“A true artist,” the commander went on, gently.
“A supreme creator—his mark is everywhere.”
He was staring around with a baffled frown.
“And his capacities included a genius for anonymity: we haven’t found a letter, a photograph, a memorandum—not even a monogram, except the one on the ring and the book.”
Jay Kalam had returned to the Halcyon Bird, to attempt to wrest the secret from the shorthand diary, when Giles Habibula made another discovery.
Bob Star and Giles Habibula were crossing the library, when the old man abruptly halted.
“Lad,” he said, his voice thin and hollow in the vastness of the room, “there’s a hidden passage in the wall of the alcove, yonder.”
With a skeptical interest, Bob Star inquired:
“How do you know?”
“How do you know, lad, which way is up and which is down?”
He sighed heavily.
“It’s a feeling, lad, a blessed instinct.
A matter of subconscious observation.
A precious aptitude, refined by long training.
Old Giles Habibula was not always in the Legion, lad.
Before that night when a woman let him down, he was a free agent, living by his genius.
“Men can’t hide their treasures from Giles Habibula, lad.
For their minds work alike, as their locks do.”
His thin voice sank confidentially.
“When you wish to find something a man has hidden, lad, merely consider the kind of man he is, the circumstances he was in, and you’ll go straight to the hiding place.”
“Do you really think,” Bob Star inquired doubtfully, “that there’s a secret passage here?”
“Think?” echoed the old man, scornfully.
“I know it.”
He pointed.
“That wall, you see, is thick enough to conceal a narrow passage.”
“But I don’t!” Bob Star protested.
“It looks thin enough—”
“That’s because the pillars and hangings are cunningly designed to hide the thickness of it—a clever optical illusion.”
He was waddling toward the alcove.
“The entrance should be in that odd corner.
It’s well concealed from the rest of the room, and convenient to the steps within.”

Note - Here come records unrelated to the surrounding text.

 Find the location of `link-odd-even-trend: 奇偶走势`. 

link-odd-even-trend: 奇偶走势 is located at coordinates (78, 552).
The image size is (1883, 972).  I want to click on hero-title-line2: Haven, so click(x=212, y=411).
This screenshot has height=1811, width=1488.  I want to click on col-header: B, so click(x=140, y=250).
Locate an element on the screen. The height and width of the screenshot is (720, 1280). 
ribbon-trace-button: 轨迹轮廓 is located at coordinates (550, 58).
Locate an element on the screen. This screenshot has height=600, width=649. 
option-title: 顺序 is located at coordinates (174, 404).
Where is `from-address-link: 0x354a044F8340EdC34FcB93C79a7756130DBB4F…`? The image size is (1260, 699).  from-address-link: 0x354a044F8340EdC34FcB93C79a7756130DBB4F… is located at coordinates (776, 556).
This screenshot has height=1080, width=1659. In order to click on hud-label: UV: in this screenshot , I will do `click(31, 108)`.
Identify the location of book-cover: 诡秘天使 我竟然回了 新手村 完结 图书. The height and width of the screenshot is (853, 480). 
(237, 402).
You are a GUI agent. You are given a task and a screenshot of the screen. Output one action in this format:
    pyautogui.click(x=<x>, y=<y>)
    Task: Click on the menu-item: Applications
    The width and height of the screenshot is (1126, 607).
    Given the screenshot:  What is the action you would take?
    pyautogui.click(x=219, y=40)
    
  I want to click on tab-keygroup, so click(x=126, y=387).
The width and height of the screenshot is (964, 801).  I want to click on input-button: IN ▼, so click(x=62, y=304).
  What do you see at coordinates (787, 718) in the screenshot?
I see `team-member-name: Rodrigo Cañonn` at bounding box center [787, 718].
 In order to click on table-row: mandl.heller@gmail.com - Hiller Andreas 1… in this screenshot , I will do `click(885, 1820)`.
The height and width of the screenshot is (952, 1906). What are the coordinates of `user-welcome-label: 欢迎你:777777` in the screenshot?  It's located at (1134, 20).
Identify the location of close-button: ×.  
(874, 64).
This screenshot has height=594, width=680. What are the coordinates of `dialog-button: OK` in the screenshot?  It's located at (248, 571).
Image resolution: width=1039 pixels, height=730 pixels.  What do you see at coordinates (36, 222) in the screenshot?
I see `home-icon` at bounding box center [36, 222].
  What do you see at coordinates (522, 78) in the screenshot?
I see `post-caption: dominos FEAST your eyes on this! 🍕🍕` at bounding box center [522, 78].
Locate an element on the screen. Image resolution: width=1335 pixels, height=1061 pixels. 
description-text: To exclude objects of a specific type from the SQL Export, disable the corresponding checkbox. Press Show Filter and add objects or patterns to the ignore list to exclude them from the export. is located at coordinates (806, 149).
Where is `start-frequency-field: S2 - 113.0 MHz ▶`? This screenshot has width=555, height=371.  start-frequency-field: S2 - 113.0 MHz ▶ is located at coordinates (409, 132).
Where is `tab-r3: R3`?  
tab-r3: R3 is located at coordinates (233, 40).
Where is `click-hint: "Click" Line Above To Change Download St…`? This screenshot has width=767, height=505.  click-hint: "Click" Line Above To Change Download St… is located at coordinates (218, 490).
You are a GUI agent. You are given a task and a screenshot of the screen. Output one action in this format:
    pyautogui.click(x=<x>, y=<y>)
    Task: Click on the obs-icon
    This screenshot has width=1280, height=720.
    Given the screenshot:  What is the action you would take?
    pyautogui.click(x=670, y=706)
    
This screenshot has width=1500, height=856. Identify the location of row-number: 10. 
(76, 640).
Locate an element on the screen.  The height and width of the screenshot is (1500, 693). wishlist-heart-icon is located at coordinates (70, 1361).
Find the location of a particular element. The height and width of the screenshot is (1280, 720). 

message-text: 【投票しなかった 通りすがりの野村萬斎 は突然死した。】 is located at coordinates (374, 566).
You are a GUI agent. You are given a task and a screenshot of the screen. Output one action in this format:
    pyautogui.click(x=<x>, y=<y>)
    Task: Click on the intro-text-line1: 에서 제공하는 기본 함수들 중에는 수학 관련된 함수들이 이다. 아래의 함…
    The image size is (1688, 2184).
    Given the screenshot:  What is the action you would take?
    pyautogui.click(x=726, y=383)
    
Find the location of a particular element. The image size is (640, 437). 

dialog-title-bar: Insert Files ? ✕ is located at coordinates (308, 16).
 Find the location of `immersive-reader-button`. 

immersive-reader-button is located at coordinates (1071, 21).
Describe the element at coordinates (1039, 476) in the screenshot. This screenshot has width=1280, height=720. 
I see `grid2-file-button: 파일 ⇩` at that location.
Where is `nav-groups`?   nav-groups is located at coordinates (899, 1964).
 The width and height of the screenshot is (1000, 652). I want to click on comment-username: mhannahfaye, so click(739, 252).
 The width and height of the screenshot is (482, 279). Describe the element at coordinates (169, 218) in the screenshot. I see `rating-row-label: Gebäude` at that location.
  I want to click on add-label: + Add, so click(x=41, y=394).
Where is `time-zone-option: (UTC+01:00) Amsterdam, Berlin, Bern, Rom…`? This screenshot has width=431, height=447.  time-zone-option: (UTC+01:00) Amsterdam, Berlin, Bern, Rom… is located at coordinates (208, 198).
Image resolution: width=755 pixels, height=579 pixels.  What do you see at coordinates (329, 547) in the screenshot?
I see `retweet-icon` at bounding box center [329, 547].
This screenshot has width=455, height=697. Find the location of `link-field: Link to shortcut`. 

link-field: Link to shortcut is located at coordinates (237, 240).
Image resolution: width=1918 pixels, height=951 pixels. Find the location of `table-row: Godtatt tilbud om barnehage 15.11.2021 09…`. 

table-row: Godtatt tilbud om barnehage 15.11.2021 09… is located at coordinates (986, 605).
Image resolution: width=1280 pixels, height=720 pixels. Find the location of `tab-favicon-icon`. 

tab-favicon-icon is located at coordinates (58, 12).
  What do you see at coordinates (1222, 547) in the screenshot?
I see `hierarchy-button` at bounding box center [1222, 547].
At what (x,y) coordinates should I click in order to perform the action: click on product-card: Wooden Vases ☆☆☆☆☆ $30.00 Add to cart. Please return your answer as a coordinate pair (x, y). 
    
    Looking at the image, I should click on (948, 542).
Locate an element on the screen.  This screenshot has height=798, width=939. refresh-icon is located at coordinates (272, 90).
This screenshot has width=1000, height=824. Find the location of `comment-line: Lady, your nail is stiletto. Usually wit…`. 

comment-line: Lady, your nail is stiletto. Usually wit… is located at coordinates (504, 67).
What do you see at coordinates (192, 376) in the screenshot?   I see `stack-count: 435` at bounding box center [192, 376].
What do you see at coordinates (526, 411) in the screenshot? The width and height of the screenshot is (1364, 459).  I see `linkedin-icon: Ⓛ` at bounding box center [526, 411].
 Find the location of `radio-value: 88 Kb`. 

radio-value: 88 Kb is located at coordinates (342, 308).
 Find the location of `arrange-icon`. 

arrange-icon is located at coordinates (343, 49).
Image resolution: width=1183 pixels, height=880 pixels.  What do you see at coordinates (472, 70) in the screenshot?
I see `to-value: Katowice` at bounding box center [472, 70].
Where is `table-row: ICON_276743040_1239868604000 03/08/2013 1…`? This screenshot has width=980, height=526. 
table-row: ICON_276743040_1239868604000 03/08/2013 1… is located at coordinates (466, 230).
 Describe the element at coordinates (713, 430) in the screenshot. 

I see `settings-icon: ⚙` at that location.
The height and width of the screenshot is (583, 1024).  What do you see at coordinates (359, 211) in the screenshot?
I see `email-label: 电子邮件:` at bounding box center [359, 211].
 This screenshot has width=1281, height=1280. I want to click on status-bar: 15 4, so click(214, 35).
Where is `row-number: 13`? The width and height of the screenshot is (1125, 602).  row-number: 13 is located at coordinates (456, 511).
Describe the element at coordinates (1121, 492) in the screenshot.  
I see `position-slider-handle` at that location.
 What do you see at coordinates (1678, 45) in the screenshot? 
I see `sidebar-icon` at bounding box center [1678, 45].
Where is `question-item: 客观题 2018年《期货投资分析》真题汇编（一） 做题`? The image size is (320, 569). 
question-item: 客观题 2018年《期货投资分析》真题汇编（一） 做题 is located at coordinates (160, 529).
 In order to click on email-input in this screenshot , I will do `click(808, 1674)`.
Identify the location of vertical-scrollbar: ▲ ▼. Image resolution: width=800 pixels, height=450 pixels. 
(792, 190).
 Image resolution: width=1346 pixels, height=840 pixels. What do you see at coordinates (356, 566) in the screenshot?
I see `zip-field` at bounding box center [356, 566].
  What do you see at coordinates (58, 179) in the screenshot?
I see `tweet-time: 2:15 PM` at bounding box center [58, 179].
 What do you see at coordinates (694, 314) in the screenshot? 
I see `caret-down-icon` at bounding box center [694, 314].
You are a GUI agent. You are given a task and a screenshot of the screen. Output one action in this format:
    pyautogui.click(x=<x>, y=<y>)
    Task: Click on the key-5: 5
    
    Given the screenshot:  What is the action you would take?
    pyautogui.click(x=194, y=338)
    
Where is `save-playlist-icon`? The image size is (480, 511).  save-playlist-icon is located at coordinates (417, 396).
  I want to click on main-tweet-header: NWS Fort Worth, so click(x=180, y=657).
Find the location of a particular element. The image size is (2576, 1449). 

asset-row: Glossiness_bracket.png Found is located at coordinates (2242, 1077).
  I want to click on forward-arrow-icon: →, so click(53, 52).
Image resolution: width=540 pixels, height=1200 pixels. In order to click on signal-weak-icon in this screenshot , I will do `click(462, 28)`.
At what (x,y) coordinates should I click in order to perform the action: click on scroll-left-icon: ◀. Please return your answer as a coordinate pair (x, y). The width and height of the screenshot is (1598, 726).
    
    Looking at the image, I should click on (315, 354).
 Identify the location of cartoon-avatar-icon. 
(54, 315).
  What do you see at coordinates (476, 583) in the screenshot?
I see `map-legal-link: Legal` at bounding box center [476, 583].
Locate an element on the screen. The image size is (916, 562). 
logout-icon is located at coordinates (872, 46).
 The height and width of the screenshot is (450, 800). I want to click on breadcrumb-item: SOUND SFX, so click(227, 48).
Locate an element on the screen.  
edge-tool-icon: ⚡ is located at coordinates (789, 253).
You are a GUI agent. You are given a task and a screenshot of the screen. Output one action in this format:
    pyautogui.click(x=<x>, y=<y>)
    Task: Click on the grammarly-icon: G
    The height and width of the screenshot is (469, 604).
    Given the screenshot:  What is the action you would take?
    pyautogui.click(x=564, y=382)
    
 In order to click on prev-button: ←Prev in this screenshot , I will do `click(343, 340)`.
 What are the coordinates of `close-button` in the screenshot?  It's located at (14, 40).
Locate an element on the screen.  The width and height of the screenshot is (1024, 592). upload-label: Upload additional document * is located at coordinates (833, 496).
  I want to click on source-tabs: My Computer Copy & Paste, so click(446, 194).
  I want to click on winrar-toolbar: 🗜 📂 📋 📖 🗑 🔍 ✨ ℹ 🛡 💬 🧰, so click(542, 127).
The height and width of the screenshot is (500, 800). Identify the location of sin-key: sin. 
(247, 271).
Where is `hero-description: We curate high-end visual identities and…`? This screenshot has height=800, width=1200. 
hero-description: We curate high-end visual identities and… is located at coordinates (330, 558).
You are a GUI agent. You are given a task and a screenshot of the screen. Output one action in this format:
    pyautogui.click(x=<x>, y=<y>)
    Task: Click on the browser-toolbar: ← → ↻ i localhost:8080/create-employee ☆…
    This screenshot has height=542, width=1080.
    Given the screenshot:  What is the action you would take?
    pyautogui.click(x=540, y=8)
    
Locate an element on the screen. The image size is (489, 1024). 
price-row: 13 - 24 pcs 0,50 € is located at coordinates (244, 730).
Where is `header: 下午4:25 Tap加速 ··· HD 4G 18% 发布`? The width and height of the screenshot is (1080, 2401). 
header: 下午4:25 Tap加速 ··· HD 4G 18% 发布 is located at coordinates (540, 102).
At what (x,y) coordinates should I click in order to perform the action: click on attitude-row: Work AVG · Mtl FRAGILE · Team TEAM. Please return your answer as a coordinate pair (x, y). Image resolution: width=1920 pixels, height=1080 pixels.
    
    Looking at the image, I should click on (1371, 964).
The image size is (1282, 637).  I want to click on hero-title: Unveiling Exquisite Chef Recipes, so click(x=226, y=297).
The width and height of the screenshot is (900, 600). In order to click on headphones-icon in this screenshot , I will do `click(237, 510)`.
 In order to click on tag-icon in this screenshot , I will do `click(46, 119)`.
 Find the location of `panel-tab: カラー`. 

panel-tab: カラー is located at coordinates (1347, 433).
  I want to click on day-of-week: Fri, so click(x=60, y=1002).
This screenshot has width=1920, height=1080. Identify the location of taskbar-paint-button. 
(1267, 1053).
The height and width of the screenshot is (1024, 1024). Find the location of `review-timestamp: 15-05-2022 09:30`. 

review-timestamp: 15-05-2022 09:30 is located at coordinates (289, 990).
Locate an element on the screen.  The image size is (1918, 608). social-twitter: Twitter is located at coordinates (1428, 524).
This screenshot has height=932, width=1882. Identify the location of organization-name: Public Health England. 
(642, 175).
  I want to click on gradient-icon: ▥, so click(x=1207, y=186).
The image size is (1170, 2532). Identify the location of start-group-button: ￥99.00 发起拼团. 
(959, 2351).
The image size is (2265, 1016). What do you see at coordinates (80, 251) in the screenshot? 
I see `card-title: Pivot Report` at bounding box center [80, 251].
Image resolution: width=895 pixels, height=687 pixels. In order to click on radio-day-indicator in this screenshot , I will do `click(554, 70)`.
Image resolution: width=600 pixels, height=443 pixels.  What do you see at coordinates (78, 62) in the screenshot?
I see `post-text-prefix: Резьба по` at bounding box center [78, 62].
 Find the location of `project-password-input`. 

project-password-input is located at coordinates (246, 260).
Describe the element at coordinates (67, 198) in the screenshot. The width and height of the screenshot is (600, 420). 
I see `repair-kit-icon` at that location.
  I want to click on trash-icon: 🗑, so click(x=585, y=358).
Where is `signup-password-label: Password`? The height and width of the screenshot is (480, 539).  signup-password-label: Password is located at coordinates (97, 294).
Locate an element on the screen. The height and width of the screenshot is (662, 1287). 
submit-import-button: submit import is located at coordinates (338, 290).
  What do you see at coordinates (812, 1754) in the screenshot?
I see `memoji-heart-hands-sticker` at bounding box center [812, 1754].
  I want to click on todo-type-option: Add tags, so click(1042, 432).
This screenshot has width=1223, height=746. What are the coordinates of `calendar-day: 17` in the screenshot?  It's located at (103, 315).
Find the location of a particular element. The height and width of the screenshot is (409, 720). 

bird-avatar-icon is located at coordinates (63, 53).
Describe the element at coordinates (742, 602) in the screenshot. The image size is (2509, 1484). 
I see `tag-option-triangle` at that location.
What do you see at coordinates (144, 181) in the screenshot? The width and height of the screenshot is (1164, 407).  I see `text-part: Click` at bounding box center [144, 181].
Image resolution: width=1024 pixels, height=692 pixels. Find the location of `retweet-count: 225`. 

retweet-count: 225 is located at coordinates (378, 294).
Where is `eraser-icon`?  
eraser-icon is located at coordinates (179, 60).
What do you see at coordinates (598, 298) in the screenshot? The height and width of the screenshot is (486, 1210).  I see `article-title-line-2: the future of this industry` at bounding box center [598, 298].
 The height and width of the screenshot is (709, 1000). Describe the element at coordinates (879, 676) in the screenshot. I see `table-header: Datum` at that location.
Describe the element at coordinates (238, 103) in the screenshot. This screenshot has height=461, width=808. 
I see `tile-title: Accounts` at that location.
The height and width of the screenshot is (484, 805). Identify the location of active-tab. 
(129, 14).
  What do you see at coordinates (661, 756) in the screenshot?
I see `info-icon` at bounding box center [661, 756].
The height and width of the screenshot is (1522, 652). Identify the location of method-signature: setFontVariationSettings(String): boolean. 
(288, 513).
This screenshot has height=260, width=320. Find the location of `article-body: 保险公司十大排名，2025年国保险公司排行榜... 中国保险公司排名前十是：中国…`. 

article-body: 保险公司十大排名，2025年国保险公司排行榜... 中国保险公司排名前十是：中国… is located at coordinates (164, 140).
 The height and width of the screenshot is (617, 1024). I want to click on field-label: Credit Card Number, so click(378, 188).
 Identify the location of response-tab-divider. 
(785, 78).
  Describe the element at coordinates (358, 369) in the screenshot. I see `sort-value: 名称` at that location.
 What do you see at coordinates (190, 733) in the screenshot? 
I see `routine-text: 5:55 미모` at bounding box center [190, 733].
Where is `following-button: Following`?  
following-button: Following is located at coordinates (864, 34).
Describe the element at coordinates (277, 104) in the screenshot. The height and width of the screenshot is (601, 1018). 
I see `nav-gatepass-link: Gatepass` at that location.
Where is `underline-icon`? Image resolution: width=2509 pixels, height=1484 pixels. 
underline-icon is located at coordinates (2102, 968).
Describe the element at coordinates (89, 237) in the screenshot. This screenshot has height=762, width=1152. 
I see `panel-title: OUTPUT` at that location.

His thick, deft, oddly sensitive fingers were rubbing and tapping at the richly polished panels of red Venusian hardwood.
“Ah, so,” he breathed.
“Here’s the door.
The dust, you observe, is broken in the crack.”
“I don’t observe,” Bob Star said.
“But if you think it really is a door, I’ll break it down.”
“Wait, lad!” Giles Habibula protested indignantly.
“It might be broken down.
But there’s no aesthetic satisfaction in the breaking down of doors.
That’s a crude admission that craftsmanship has failed.
The very thought is a twisted blade in the heart of genius, lad.
“The means of opening the door are at hand, and we have but to lay our fingers on them.
A switch, no doubt, for the mechanism is doubtless electrical.
The master of this house,” he said slowly, “was elaborately methodical, and himself a great genius.”
Heavy lids drooped briefly over his fishy eyes.
“Ah, so!” he wheezed.
“The op-tiphone, of course!
Some trick with the dials—”
His thick fingers touched the knobs.